As the suit puts it, with the taxes eliminated on items "including suppressors, short-barreled rifles, and short-barreled shotguns," the NFA registration requirement should now be seen as "unconstitutional as applied to those arms."
The Supreme Court, the filing shows, has in the past said outright that the legal defense of those NFA requirements lay in Congress' "enumerated power to 'lay and collect Taxes,'" and has held "that the NFA was 'only a taxing measure' and that the registration provisions were 'obviously supportable as in aid of a revenue purpose.'" (Those citations are from Sonzinsky v. United States [1937]). In 1968's Hayne v. U.S., to boot, the Supreme Court called the NFA "an interrelated statutory system for the taxation of certain classes of firearms."
The suit also points out that the 8th Circuit Court of Appeals has already ruled that the often overly malleable Commerce Clause doesn't support the registration requirements, citing the 1999 case United States v. Hall.
The suit explains why the plaintiffs are aggrieved by existing NFA registration requirements.
[They] value their personal privacy and do not want the federal government to obtain identifying information about their personally owned firearms, including information such as their names, home addresses, photographs, dates of birth, demographic information, fingerprints, and a detailed description of their firearms, including their quantity and physical locations. Federal law, however, currently requires that Individual Plaintiffs provide all of this intrusive personally identifying information to the federal government for them legally to make, transfer, or receive items defined and regulated as "firearms" under the NFA through its registration requirements. Individual Plaintiffs object to this burdensome registration requirement, which forces them to provide information to the federal government similar to that obtained from an individual arrested and charged with a crime.

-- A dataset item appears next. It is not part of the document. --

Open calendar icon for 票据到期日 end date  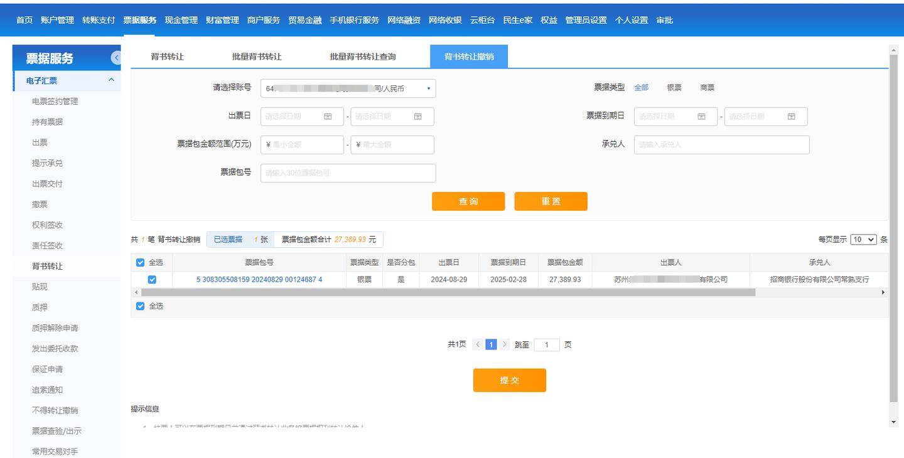coord(791,117)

The suit goes on to complain about the burden imposed by the ATF's lengthy approval process for purchases or transfers of regulated weapons. It details specific actions the individual plaintiffs want to take—such as transferring suppressors and short-barreled rifles—but are refraining from because they find the registration requirements too burdensome.
The suit also notes that one of its plaintiffs, Prime Protection STL Tactical Boutique, "is a Black-owned federally licensed firearms store in St. Louis County with
a primarily Black customer base….Prime Protection is licensed to sell NFA items
under the NFA. Despite being licensed to do so and offering them for sale, however, Prime Protection has not sold any NFA items because customers—and especially members of the Black community—do not wish to comply with the NFA's intrusive requirements."
The One Big Beautiful Bill Act did not eliminate the making or transfer tax on machine guns or "destructive devices" and thus those weapons would not be affected by the outcome of this suit. The suit spends a lot of time arguing that any restrictions on suppressors or short-barreled rifles do not meet the current standard of Second Amendment law as established in New York State Rifle & Pistol Association v. Bruen, since they are not "consistent with this Nation's historical tradition of firearm regulation" and that the objects in question are not "dangerous and unusual."
Most of the action in Second Amendment jurisprudence since 2008, when the Supreme Court established in the Heller case that the Second Amendment at the very least establishes a right to have commonly used weapons for self-defense in the home, has been about laws affecting gun ownership, carrying, and use. This new suit thus opens up a potential new frontier in rolling back laws that place restrictions on would-be weapon owners short of forbidding them to own or carry them.